Your answer should consist of every line in the records that holds "gray".

(Dataset items)
★ ★ ★ ★
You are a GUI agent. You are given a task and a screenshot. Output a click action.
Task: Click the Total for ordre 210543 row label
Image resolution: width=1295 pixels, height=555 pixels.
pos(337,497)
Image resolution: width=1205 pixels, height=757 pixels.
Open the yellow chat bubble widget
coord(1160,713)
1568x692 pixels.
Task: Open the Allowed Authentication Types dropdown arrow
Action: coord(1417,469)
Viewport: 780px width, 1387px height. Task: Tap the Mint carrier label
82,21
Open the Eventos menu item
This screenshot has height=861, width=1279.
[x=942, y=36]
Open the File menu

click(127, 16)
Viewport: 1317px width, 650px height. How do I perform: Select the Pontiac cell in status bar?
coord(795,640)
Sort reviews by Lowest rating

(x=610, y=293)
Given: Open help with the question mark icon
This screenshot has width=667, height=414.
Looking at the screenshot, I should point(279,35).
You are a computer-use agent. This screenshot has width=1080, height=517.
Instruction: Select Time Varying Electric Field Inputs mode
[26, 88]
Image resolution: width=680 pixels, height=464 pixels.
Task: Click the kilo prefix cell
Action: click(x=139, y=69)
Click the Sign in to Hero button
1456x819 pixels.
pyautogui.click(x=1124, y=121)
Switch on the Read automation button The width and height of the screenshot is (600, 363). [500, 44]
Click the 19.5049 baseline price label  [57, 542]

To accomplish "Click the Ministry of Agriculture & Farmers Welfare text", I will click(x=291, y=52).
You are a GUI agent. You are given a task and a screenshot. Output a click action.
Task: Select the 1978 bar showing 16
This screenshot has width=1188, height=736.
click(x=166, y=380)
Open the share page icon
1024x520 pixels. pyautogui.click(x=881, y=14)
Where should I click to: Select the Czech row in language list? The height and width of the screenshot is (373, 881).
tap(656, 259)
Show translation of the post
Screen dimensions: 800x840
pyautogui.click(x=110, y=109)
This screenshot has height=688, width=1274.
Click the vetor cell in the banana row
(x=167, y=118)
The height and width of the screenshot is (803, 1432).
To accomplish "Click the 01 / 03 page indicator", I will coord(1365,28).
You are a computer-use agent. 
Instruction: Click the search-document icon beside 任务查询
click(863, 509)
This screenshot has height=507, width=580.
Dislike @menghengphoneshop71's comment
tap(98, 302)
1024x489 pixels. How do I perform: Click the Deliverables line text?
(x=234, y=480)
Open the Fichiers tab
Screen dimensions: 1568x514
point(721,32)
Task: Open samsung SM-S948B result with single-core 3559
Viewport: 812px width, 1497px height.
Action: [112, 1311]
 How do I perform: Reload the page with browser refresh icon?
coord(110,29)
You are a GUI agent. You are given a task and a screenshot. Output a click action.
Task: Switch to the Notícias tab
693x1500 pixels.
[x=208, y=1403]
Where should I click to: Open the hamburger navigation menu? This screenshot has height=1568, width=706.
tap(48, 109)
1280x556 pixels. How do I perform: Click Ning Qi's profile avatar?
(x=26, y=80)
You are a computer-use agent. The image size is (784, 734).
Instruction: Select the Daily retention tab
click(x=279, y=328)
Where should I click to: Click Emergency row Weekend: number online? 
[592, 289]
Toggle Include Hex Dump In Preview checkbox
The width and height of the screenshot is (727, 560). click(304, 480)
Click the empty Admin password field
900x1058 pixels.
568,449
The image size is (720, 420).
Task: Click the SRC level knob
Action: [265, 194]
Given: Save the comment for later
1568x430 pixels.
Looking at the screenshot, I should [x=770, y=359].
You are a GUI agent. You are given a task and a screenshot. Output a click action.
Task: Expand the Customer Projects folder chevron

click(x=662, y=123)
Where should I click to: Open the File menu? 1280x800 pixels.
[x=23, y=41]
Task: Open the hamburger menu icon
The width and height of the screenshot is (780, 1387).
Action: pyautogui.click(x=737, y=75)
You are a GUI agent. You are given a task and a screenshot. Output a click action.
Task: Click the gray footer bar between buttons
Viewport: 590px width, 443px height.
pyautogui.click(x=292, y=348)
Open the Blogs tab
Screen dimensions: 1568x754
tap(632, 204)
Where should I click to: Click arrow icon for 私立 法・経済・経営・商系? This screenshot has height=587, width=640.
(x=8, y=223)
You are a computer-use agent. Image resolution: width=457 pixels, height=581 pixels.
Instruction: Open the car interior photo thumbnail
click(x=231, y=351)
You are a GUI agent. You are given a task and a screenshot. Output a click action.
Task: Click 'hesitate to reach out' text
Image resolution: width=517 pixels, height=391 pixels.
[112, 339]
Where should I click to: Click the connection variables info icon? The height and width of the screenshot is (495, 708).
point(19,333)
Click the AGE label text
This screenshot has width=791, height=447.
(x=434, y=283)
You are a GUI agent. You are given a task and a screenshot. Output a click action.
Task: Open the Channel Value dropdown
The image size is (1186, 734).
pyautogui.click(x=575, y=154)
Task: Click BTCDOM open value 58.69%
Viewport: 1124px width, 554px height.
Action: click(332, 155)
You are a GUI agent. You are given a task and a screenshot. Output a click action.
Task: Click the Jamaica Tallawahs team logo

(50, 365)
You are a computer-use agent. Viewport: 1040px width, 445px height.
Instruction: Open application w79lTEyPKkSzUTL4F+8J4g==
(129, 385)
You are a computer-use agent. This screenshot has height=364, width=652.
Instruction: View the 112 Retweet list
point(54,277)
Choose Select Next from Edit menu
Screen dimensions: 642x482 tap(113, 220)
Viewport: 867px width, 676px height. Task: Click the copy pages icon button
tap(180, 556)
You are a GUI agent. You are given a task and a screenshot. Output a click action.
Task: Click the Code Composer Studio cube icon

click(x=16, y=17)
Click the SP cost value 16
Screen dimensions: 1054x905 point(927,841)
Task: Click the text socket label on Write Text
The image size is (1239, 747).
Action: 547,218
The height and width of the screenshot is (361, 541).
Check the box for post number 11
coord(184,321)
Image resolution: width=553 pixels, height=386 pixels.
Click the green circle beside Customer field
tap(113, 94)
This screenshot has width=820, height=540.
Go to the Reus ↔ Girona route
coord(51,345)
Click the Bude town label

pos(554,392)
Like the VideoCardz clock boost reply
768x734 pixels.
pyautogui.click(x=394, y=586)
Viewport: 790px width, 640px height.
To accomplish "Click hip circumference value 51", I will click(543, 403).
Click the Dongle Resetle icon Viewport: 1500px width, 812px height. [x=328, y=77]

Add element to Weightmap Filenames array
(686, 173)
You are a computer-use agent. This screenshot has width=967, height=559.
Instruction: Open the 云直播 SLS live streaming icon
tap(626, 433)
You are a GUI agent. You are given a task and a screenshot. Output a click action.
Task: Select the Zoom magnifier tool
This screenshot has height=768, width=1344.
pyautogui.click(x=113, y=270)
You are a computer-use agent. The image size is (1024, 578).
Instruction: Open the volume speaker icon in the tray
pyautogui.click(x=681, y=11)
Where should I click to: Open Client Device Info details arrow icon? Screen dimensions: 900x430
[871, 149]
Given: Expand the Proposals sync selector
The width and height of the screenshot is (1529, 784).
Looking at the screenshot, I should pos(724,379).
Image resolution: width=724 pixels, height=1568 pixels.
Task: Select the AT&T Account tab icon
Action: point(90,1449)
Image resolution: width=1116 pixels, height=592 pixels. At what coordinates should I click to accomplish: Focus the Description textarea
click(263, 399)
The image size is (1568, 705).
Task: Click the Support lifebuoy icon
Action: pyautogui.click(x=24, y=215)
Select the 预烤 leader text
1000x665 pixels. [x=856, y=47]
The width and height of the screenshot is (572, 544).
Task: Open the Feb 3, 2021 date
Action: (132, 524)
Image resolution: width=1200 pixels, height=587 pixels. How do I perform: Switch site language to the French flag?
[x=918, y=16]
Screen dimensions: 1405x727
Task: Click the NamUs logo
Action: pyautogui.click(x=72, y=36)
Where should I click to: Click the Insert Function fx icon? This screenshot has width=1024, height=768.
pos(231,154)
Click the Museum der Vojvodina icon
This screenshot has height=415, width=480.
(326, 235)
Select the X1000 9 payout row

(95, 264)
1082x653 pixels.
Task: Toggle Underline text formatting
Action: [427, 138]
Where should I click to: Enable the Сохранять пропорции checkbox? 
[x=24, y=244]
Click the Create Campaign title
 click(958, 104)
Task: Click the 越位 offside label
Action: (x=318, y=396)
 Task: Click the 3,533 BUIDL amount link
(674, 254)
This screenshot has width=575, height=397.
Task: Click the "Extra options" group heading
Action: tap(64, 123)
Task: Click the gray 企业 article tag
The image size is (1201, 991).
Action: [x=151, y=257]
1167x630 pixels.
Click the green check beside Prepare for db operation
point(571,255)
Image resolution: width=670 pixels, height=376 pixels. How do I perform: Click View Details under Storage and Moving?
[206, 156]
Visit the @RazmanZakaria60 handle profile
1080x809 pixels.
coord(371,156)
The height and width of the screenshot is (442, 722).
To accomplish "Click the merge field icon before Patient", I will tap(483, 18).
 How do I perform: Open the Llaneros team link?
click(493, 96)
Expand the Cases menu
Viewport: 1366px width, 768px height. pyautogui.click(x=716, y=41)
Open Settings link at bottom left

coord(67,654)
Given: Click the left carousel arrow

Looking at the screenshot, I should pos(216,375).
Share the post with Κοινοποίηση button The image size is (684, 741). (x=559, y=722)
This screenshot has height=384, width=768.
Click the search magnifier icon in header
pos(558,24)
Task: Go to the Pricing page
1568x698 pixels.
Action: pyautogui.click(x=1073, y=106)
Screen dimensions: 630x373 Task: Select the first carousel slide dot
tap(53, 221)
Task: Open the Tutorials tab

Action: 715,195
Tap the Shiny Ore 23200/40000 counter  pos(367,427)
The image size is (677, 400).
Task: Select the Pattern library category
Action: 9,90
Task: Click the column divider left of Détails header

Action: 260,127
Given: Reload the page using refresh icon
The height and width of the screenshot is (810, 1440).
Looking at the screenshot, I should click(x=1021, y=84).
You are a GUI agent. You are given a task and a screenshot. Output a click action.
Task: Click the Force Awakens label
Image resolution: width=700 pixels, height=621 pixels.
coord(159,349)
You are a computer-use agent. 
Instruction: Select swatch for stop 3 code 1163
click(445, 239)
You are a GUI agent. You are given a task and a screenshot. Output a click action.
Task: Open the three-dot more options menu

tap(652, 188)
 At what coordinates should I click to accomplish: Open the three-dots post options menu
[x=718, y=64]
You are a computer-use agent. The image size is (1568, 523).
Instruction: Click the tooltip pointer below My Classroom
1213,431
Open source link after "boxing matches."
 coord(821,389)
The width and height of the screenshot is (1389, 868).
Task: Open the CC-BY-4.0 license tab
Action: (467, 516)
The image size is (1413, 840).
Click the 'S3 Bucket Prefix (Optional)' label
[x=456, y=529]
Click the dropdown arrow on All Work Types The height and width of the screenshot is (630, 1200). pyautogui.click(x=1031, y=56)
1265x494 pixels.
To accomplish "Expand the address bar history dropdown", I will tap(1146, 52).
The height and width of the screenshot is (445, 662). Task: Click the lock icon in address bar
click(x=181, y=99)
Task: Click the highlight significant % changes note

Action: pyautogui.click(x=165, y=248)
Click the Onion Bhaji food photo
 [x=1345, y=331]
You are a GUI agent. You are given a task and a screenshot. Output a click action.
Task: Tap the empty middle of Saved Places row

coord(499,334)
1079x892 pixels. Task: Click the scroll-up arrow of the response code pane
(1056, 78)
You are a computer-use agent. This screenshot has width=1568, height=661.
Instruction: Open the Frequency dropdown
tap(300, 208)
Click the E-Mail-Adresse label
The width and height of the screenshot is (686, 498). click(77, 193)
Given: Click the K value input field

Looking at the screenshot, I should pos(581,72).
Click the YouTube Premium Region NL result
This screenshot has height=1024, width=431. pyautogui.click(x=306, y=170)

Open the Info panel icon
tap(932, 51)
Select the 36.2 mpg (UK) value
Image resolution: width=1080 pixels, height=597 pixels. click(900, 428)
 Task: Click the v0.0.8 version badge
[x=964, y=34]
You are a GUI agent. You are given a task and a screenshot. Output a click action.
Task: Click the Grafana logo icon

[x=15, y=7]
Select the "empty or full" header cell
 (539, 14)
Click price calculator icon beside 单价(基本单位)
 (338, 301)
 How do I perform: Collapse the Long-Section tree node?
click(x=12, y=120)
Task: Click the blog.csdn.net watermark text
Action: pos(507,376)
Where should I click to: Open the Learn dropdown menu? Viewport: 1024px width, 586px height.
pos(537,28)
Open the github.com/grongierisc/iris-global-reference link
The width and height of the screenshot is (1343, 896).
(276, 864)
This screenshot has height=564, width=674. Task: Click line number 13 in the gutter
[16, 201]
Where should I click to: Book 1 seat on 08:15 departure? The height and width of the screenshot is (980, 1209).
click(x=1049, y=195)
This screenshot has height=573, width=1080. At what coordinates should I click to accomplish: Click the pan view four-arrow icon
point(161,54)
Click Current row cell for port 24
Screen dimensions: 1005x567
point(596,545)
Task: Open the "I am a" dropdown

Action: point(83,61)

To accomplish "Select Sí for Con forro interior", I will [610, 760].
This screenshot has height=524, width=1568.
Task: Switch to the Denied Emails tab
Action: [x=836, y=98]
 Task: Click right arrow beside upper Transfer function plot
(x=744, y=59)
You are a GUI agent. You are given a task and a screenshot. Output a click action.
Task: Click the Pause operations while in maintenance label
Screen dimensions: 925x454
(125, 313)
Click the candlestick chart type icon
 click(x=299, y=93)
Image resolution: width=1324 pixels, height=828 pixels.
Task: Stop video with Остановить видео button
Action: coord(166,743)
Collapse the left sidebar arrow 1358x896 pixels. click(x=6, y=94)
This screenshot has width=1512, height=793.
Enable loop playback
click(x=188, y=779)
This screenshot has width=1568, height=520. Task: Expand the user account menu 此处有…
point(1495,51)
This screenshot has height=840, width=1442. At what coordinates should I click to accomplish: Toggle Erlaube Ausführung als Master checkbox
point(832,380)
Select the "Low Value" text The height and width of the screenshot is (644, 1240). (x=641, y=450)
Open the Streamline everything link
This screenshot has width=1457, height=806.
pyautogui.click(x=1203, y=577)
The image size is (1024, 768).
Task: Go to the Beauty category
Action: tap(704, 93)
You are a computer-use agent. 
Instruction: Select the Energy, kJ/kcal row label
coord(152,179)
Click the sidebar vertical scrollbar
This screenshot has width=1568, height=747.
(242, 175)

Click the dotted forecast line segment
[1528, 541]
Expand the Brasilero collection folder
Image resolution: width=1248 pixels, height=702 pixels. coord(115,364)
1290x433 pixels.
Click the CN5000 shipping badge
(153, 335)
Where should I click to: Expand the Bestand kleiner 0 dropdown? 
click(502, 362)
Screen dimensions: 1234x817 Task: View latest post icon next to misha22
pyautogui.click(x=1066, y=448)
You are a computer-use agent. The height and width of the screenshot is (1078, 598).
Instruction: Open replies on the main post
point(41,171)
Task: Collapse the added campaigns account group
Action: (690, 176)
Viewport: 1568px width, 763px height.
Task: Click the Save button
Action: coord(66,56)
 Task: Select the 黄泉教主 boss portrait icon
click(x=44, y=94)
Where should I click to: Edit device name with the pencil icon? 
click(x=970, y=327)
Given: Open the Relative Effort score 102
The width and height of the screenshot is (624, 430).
★ ★ ★ ★
→ THE ANSWER
Task: Click the gray footer bar between buttons
Task: Click the gray 企业 article tag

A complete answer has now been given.